Responsiveness of PBMCs Isolated from Healthy Individuals towards rFVIII and rFVIIIFc

Introduction: About 30% of patients with severe haemophilia A (HA) develop inhibitory antibodies against coagulation factor VIII (FVIII) during replacement therapy and FVIII is targeted by the immune response in acquired HA. We aimed at analyzing the responsiveness toward recombinant FVIII (rFVIII) and rFVIIIFc in healthy individuals, to see if the Fc-portion influences the cell response.

Methods: PBMCs were isolated from 19 buffy coats of healthy individuals. Each 1x10⁶ PBMCs were stimulated with two concentrations of rFVIII, rFVIIIFc, myelin-oligodendrocyte protein (MOG) as an autoantigen control.
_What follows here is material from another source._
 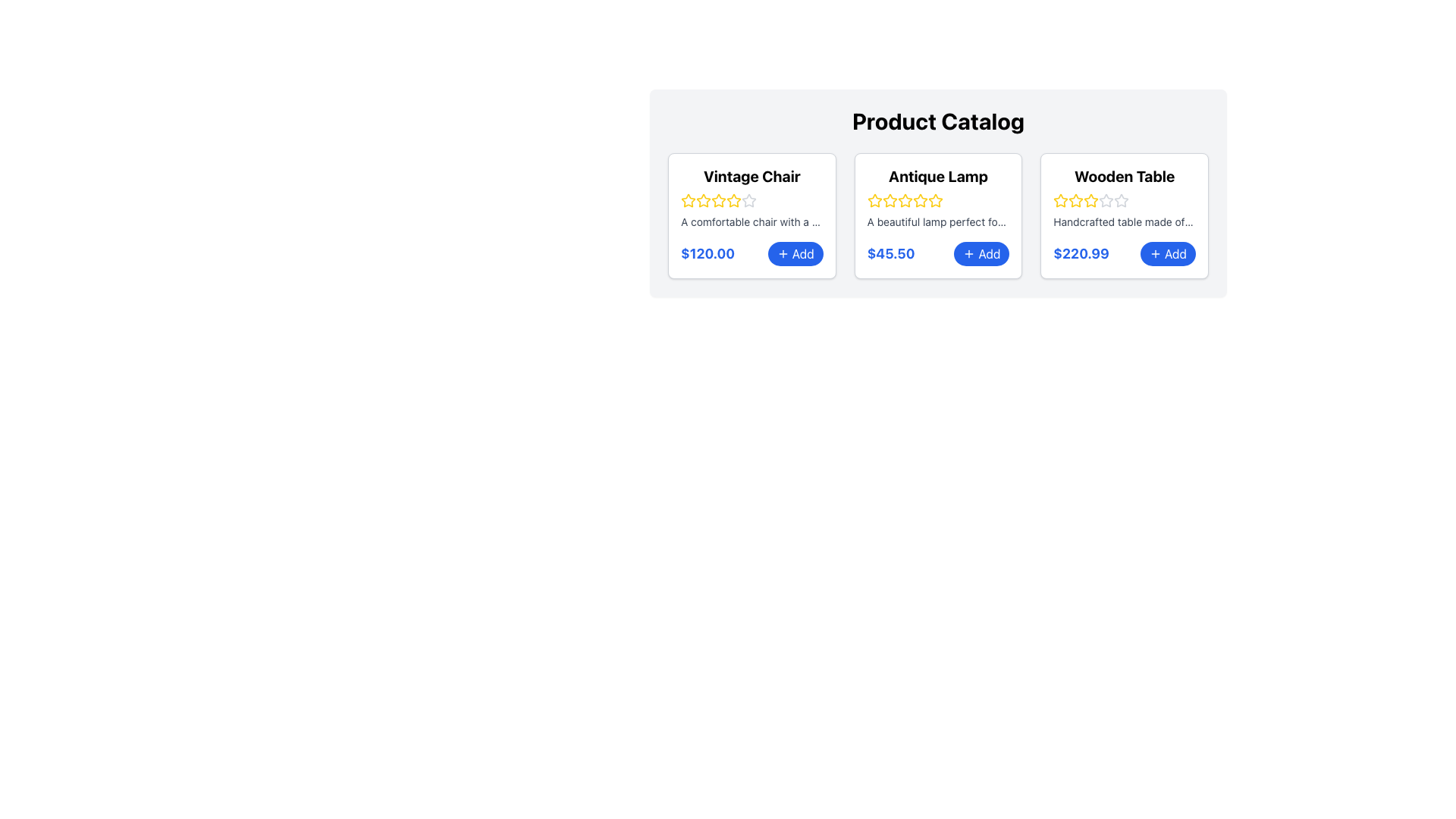 What do you see at coordinates (1060, 199) in the screenshot?
I see `the first star icon in the rating system for the 'Wooden Table' card in the 'Product Catalog' section, which has a yellow outline and a hollow center` at bounding box center [1060, 199].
Following 16 hour of incubation, cells were stained for flow-cytometric analysis and data from 1x10⁵ CD4⁺ T cells were acquired. Cells were classified into regulatory T cells (Tregs) and non-Tregs based on CD25 and CD127 surface expression and further subdivided into naïve, effector, and memory cells using markers CD45RA and CD197. Antigen-specific activation was measured by surface expression of CD137 for Tregs and CD154 for non-Tregs. The rate of responsiveness to stimuli is presented with two-sided 95% Clopper-Pearson confidence interval (CI95). Intensities of responsiveness were compared using Wilcoxon signed-rank test or Friedman Test. All tests were two-sided and a P < 0.05 was considered significant.
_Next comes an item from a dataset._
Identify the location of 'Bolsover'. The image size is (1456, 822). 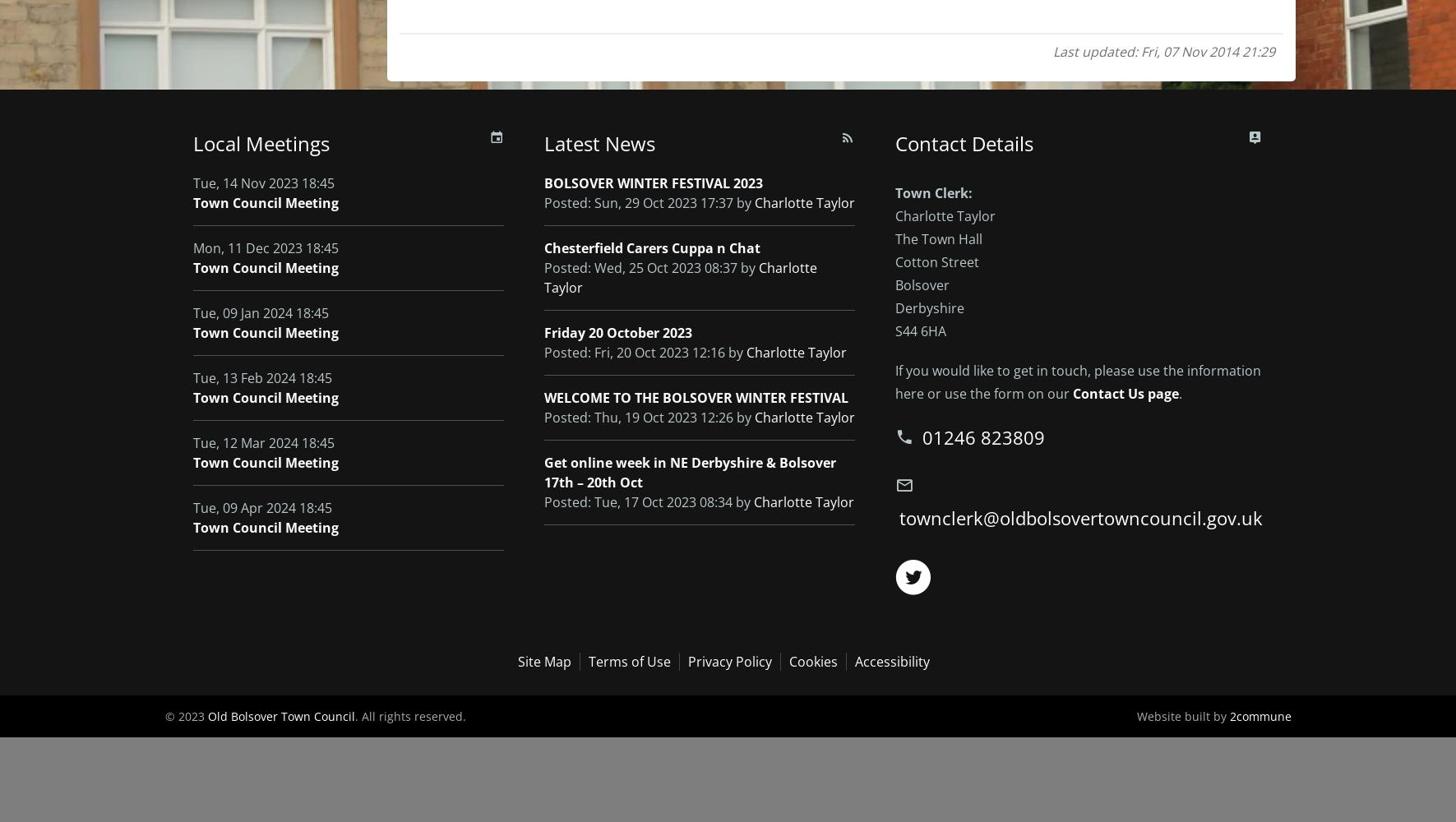
(893, 284).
Findings: For analysis, antigen-specific responses were expressed as ratio between antigen-stimulated and non-stimulated CD137⁺ Tregs or CD154⁺ non-Tregs. Tregs reacted significantly more toward 1 IU/100µl rFVIII (84.2%, CI95 60.4–96.6, p = 0.003) and 1 IU/100µl rFVIIIFc (68.4%, CI95 43.4–87.4, p = 0.108) compared with MOG (26,3%, CI95 9.1–51.2, p = 0.039) (P < 0.001). Additionally, Tregs showed a higher intensity of responsiveness against rFVIII and rFVIIIFc than against MOG (P < 0.001). No significant differences were found for the responsiveness of whole CD4⁺ non-Tregs toward the antigen-specific stimuli used in this study. However, the proportion of CD45RA⁺CD197⁺ naïve T cells expressing activation marker CD154 following in vitro incubation was highest for rFVIII-stimulated cells and statistically different to MOG (P < 0.05). Both rFVIII and rFVIIIFc showed a higher proportion of activated naïve T cells compared with the unstimulated control (P < 0.001 and p = 0.002). Thus, in this setting naïve CD4⁺ T cells showed a higher responsiveness toward both rFVIII products.
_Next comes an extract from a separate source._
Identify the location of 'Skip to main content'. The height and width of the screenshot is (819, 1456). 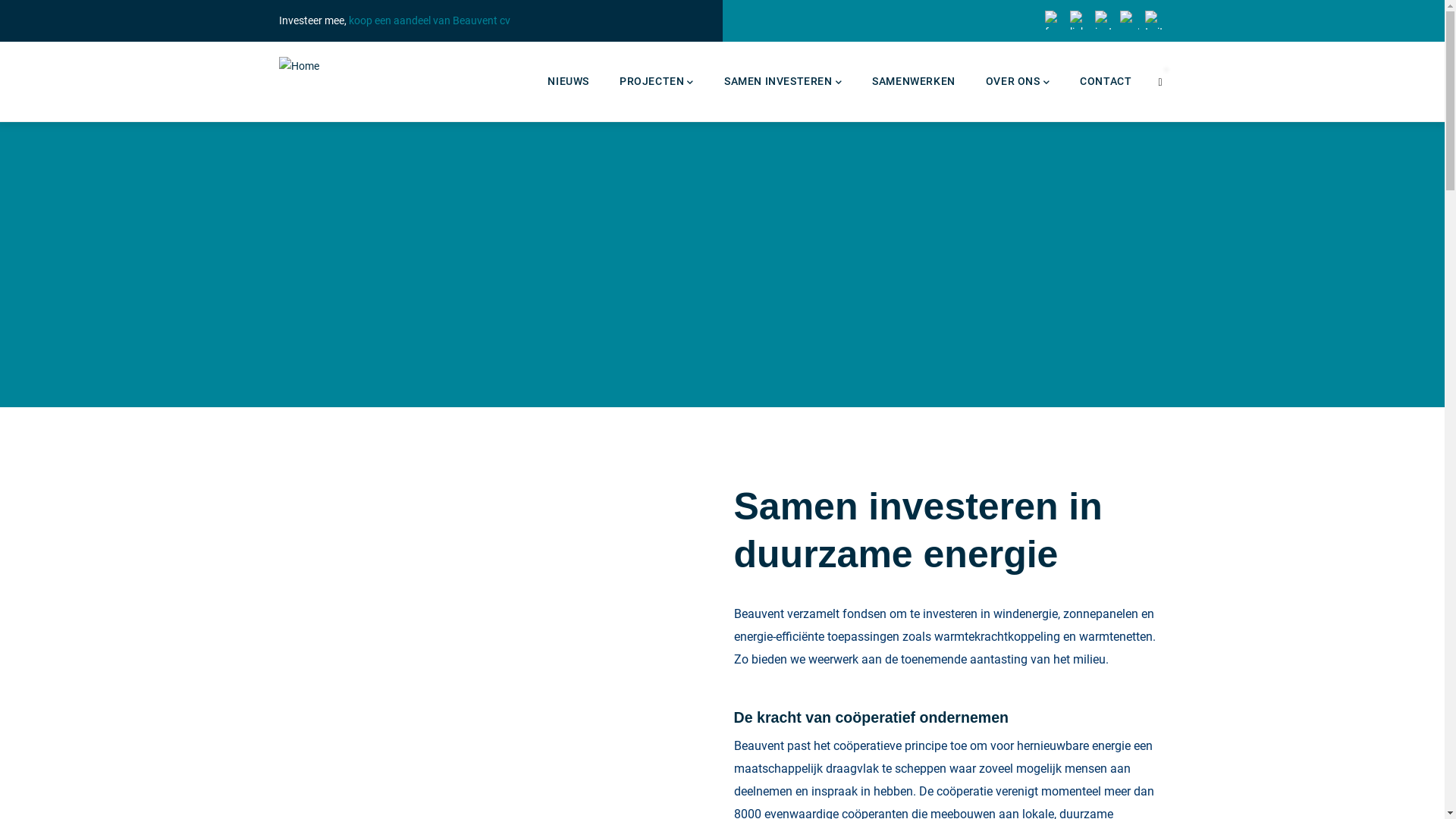
(0, 0).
Conclusion: Our results point out, that the naïve CD4⁺ non-Treg repertoire might have a higher quantity of rFVIII-responsive cells compared with the MOG autoantigen control. Interestingly, no difference in total response and response intensity was detected for the whole CD4⁺ non-Tregs while Tregs reacted more often and stronger toward rFVIII and rFVIIIFc than toward the MOG control, which adds a novel aspect to understanding the immune response against FVIII.

No conflict of interest has been declared by the author(s).